Required work:
Reproduce all of the rows below word for word, changing nothing.

(Word and element location data)
****************************************

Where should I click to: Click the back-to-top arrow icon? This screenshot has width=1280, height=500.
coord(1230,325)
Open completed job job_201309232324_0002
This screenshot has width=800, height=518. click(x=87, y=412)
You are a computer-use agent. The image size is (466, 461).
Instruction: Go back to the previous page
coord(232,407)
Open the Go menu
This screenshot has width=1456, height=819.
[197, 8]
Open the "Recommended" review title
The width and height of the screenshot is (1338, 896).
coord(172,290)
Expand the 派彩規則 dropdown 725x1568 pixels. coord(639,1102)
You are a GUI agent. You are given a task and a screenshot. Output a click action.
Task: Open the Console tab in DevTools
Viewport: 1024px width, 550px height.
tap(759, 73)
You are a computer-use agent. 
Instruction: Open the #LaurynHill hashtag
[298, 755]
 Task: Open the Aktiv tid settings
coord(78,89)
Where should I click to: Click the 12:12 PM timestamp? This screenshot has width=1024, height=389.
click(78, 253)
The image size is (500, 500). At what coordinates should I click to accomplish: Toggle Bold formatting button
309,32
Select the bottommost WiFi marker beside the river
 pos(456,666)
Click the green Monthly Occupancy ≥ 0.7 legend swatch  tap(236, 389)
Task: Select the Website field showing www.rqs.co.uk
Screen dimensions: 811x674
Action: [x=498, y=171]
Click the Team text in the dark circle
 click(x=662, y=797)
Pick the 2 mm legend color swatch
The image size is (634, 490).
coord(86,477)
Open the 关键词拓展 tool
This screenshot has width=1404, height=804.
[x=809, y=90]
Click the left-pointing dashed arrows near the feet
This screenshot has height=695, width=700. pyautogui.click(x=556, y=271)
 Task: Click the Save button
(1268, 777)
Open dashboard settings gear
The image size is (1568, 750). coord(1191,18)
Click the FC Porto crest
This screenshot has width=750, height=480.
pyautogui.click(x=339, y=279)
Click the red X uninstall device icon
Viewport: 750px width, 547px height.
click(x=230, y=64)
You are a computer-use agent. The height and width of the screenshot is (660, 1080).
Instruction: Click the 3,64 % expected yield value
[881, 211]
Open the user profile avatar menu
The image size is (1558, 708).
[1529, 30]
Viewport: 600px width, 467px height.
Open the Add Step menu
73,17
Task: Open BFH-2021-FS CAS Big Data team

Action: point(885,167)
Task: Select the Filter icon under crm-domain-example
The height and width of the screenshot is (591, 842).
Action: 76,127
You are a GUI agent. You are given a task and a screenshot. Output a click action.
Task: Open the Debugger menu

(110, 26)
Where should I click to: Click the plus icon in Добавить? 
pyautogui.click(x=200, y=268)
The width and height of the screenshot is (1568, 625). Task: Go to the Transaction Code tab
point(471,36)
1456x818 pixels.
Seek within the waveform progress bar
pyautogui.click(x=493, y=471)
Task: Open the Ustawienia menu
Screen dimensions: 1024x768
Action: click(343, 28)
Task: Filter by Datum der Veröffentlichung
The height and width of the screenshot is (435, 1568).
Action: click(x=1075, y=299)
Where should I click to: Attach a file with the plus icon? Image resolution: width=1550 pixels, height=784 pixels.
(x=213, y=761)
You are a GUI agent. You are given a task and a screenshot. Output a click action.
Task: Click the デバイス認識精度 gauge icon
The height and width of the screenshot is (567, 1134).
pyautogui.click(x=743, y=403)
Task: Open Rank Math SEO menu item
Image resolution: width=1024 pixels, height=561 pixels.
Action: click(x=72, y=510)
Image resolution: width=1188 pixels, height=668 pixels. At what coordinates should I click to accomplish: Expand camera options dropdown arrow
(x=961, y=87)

****************************************

Reply:
Where should I click to: Click the back-to-top arrow icon? This screenshot has width=1280, height=500.
coord(1230,325)
Open completed job job_201309232324_0002
This screenshot has width=800, height=518. click(x=87, y=412)
You are a computer-use agent. The image size is (466, 461).
Instruction: Go back to the previous page
coord(232,407)
Open the Go menu
This screenshot has width=1456, height=819.
[197, 8]
Open the "Recommended" review title
The width and height of the screenshot is (1338, 896).
coord(172,290)
Expand the 派彩規則 dropdown 725x1568 pixels. coord(639,1102)
You are a GUI agent. You are given a task and a screenshot. Output a click action.
Task: Open the Console tab in DevTools
Viewport: 1024px width, 550px height.
tap(759, 73)
You are a computer-use agent. 
Instruction: Open the #LaurynHill hashtag
[298, 755]
 Task: Open the Aktiv tid settings
coord(78,89)
Where should I click to: Click the 12:12 PM timestamp? This screenshot has width=1024, height=389.
click(78, 253)
The image size is (500, 500). At what coordinates should I click to accomplish: Toggle Bold formatting button
309,32
Select the bottommost WiFi marker beside the river
 pos(456,666)
Click the green Monthly Occupancy ≥ 0.7 legend swatch  tap(236, 389)
Task: Select the Website field showing www.rqs.co.uk
Screen dimensions: 811x674
Action: [x=498, y=171]
Click the Team text in the dark circle
 click(x=662, y=797)
Pick the 2 mm legend color swatch
The image size is (634, 490).
coord(86,477)
Open the 关键词拓展 tool
This screenshot has width=1404, height=804.
[x=809, y=90]
Click the left-pointing dashed arrows near the feet
This screenshot has height=695, width=700. pyautogui.click(x=556, y=271)
 Task: Click the Save button
(1268, 777)
Open dashboard settings gear
The image size is (1568, 750). coord(1191,18)
Click the FC Porto crest
This screenshot has width=750, height=480.
pyautogui.click(x=339, y=279)
Click the red X uninstall device icon
Viewport: 750px width, 547px height.
click(x=230, y=64)
You are a computer-use agent. The height and width of the screenshot is (660, 1080).
Instruction: Click the 3,64 % expected yield value
[881, 211]
Open the user profile avatar menu
The image size is (1558, 708).
[1529, 30]
Viewport: 600px width, 467px height.
Open the Add Step menu
73,17
Task: Open BFH-2021-FS CAS Big Data team

Action: point(885,167)
Task: Select the Filter icon under crm-domain-example
The height and width of the screenshot is (591, 842).
Action: 76,127
You are a GUI agent. You are given a task and a screenshot. Output a click action.
Task: Open the Debugger menu

(110, 26)
Where should I click to: Click the plus icon in Добавить? 
pyautogui.click(x=200, y=268)
The width and height of the screenshot is (1568, 625). Task: Go to the Transaction Code tab
point(471,36)
1456x818 pixels.
Seek within the waveform progress bar
pyautogui.click(x=493, y=471)
Task: Open the Ustawienia menu
Screen dimensions: 1024x768
Action: click(343, 28)
Task: Filter by Datum der Veröffentlichung
The height and width of the screenshot is (435, 1568).
Action: click(x=1075, y=299)
Where should I click to: Attach a file with the plus icon? Image resolution: width=1550 pixels, height=784 pixels.
(x=213, y=761)
You are a GUI agent. You are given a task and a screenshot. Output a click action.
Task: Click the デバイス認識精度 gauge icon
The height and width of the screenshot is (567, 1134).
pyautogui.click(x=743, y=403)
Task: Open Rank Math SEO menu item
Image resolution: width=1024 pixels, height=561 pixels.
Action: click(x=72, y=510)
Image resolution: width=1188 pixels, height=668 pixels. At what coordinates should I click to accomplish: Expand camera options dropdown arrow
(x=961, y=87)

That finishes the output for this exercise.